> **PROBLEM TO WORK ON**
Word for word, restate the lines of the data from the first through the one containing "Given: Open the Расписание hyperlink", and nothing else.
[DATA FOR THE TASK — start]
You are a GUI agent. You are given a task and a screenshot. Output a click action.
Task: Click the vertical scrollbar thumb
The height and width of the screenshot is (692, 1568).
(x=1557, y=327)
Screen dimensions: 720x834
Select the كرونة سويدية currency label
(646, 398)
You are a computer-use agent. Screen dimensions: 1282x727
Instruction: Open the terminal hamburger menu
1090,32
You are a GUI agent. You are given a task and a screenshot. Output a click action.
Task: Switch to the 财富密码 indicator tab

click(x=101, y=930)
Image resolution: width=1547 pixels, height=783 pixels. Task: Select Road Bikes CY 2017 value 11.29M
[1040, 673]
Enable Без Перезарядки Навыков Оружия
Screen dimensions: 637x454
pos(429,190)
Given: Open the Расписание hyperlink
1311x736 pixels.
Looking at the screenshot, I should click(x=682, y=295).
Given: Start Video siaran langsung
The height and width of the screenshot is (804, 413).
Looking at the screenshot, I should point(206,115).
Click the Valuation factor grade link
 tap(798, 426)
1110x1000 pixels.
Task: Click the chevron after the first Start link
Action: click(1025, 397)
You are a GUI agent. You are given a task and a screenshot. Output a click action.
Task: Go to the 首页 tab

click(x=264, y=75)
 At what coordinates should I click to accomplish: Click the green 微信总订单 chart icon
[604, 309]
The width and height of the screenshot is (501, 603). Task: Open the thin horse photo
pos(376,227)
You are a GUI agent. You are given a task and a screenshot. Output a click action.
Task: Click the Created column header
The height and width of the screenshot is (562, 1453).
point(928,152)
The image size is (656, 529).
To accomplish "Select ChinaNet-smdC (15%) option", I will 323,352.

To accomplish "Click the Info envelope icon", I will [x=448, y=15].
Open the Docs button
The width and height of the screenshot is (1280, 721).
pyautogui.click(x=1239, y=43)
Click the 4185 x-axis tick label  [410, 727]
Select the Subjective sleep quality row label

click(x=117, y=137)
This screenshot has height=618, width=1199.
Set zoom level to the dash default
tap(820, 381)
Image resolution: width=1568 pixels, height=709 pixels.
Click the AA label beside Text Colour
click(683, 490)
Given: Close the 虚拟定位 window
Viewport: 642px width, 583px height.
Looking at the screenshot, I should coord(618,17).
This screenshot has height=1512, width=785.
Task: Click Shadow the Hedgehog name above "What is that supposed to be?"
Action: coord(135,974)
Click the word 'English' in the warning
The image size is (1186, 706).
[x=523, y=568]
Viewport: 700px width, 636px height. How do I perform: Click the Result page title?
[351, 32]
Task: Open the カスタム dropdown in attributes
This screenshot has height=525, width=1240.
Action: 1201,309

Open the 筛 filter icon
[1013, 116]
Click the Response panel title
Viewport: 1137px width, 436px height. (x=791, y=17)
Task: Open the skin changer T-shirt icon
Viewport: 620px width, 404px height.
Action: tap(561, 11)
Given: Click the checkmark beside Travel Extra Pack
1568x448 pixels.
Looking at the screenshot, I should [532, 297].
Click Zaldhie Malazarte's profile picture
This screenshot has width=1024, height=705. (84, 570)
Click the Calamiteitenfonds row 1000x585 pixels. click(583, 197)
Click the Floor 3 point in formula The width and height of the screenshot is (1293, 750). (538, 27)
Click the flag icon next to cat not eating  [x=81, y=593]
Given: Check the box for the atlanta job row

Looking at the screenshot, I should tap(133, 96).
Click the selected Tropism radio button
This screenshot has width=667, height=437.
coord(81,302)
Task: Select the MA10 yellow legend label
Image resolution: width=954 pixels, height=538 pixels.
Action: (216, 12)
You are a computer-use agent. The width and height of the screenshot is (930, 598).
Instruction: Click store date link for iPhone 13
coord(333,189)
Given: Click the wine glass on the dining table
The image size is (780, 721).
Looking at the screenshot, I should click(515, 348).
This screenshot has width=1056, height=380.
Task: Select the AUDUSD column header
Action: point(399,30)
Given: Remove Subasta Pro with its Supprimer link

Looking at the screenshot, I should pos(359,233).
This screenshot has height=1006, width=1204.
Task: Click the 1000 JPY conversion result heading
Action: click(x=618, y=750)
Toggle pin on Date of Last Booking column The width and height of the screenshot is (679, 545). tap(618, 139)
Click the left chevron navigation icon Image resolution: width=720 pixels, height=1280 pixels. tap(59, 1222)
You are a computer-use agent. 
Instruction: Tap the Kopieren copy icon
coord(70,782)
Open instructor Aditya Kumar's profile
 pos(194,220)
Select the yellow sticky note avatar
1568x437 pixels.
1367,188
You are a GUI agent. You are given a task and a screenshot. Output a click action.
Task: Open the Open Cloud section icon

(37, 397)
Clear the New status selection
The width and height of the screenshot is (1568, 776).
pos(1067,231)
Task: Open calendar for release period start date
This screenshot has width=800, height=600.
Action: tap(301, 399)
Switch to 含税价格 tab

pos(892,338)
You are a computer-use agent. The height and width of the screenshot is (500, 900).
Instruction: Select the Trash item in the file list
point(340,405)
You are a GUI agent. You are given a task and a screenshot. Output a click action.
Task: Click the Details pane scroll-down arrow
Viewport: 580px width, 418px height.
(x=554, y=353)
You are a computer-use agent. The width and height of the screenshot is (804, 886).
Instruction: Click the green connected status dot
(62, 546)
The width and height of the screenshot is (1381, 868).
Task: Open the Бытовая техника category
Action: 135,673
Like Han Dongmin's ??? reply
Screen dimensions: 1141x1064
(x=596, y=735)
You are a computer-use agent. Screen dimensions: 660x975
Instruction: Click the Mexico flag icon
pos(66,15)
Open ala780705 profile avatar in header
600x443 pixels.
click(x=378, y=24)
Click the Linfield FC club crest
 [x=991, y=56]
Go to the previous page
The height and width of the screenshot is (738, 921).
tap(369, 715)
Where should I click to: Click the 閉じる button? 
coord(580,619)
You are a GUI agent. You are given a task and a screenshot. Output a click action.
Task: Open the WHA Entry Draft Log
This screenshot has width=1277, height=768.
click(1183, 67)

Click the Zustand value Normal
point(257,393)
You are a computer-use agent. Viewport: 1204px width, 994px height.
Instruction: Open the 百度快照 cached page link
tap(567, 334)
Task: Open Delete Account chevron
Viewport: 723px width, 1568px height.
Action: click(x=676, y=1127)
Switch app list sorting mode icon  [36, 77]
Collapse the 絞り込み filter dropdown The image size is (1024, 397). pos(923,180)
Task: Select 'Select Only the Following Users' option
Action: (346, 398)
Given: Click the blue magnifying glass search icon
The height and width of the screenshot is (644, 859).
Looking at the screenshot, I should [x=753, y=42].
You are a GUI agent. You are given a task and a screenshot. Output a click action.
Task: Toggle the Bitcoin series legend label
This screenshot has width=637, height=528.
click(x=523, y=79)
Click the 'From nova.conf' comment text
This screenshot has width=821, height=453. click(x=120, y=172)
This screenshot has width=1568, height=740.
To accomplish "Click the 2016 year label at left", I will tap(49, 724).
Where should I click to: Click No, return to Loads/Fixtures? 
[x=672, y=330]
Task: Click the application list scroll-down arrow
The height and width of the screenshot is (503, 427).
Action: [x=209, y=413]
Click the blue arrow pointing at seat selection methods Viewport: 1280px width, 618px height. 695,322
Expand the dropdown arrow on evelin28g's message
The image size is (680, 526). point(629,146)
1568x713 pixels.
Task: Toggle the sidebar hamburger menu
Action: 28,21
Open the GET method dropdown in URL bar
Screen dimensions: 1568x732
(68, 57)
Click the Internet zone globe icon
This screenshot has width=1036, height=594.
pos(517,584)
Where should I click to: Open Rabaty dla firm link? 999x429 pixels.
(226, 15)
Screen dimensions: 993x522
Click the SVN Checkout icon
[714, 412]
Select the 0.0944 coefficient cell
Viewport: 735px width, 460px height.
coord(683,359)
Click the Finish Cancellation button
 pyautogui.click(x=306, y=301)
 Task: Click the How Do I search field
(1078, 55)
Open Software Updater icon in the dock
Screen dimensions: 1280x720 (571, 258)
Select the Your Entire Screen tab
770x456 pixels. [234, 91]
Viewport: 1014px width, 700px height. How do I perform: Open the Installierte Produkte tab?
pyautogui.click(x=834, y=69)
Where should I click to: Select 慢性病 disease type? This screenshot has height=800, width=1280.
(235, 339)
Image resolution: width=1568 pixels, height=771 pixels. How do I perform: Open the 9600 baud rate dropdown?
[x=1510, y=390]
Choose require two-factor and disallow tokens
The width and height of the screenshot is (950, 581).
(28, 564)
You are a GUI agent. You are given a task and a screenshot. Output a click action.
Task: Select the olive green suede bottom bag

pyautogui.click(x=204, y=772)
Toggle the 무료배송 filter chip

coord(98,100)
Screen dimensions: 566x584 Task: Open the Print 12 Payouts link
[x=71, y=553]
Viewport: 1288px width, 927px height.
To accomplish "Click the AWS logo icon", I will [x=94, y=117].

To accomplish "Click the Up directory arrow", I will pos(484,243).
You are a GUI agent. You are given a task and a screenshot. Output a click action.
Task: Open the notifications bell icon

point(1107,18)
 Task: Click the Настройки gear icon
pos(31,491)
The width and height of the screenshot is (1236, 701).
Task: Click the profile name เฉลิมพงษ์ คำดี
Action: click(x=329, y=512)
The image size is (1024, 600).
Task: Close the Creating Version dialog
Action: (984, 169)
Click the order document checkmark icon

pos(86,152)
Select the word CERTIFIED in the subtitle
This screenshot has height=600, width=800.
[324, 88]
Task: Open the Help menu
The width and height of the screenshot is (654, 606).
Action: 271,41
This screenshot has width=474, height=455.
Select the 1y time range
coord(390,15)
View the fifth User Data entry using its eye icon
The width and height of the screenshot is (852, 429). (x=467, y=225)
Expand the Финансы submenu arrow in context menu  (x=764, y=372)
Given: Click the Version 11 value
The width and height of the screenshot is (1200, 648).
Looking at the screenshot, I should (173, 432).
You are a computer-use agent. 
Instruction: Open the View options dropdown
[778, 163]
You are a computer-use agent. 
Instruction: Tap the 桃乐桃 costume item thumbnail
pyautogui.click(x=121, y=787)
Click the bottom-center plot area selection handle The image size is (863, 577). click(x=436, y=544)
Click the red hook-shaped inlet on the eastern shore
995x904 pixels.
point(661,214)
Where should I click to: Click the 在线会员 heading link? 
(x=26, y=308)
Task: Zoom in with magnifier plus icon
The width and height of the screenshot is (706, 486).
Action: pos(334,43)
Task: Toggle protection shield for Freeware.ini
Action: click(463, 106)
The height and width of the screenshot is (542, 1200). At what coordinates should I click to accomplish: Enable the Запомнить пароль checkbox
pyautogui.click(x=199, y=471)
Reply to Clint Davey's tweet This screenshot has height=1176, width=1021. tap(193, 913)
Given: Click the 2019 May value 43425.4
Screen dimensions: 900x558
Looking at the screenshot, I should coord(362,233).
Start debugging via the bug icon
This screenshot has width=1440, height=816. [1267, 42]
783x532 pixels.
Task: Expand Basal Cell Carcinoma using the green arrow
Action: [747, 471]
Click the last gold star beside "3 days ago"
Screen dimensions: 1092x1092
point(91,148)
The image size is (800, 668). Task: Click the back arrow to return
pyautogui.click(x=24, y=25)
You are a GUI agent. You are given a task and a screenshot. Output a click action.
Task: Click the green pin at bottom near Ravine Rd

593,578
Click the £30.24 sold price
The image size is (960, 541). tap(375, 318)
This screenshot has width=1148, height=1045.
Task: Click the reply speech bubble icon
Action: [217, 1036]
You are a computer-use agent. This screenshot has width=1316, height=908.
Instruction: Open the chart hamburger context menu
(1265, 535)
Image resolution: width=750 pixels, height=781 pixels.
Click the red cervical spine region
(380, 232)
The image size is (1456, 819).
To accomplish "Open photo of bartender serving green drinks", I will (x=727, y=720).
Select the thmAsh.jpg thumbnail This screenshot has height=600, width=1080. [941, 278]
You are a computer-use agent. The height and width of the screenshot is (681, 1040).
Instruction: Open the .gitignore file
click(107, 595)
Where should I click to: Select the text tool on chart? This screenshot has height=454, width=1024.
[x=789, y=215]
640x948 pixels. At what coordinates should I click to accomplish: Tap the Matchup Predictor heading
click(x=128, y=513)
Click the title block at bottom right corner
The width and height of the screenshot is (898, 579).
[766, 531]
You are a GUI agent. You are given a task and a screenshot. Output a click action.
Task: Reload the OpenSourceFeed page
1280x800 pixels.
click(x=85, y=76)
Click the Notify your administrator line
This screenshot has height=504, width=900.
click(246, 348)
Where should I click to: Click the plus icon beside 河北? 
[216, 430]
[DATA FOR THE TASK — finish]
> **EXERCISE ANSWER**
You are a GUI agent. You are given a task and a screenshot. Output a click action.
Task: Click the vertical scrollbar thumb
The height and width of the screenshot is (692, 1568).
(x=1557, y=327)
Screen dimensions: 720x834
Select the كرونة سويدية currency label
(646, 398)
You are a computer-use agent. Screen dimensions: 1282x727
Instruction: Open the terminal hamburger menu
1090,32
You are a GUI agent. You are given a task and a screenshot. Output a click action.
Task: Switch to the 财富密码 indicator tab

click(x=101, y=930)
Image resolution: width=1547 pixels, height=783 pixels. Task: Select Road Bikes CY 2017 value 11.29M
[1040, 673]
Enable Без Перезарядки Навыков Оружия
Screen dimensions: 637x454
pos(429,190)
Given: Open the Расписание hyperlink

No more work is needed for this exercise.